## Task requirements
Show every line in the records below that contains the word "height".

## Material shown
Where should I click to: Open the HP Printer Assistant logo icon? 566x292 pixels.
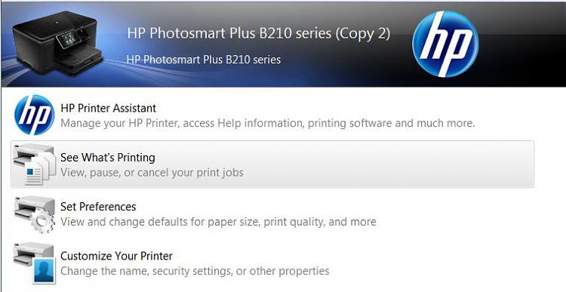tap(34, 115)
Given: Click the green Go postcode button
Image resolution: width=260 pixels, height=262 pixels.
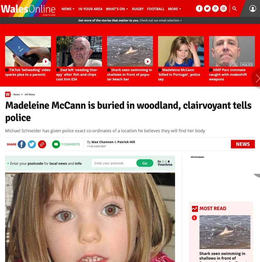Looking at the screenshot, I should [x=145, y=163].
---
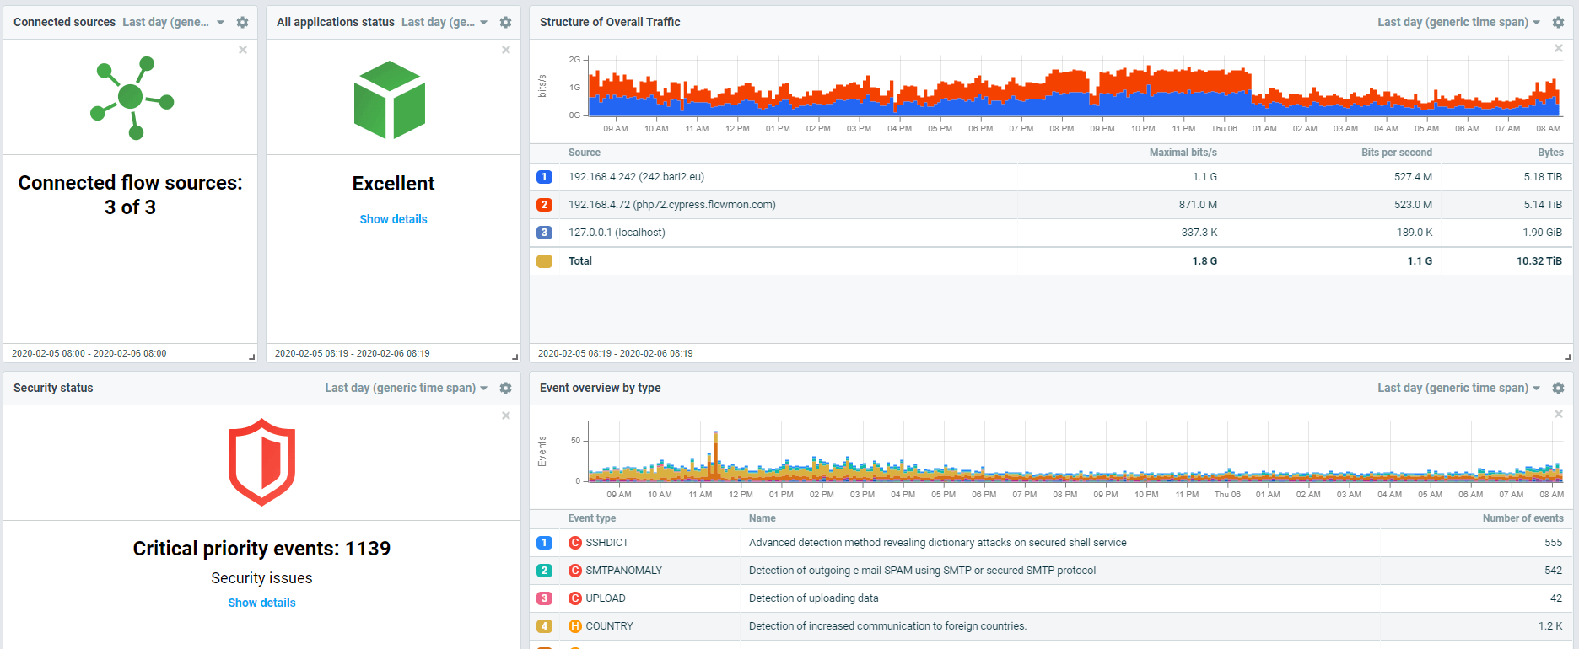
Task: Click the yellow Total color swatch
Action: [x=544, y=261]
==
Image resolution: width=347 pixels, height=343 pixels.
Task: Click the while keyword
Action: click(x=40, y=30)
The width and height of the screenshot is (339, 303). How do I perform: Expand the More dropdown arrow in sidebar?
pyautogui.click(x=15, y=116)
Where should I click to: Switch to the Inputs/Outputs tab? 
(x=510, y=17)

## Reply
Image resolution: width=260 pixels, height=262 pixels.
Image resolution: width=347 pixels, height=343 pixels.
The width and height of the screenshot is (339, 303). How do I perform: Expand the More dropdown arrow in sidebar?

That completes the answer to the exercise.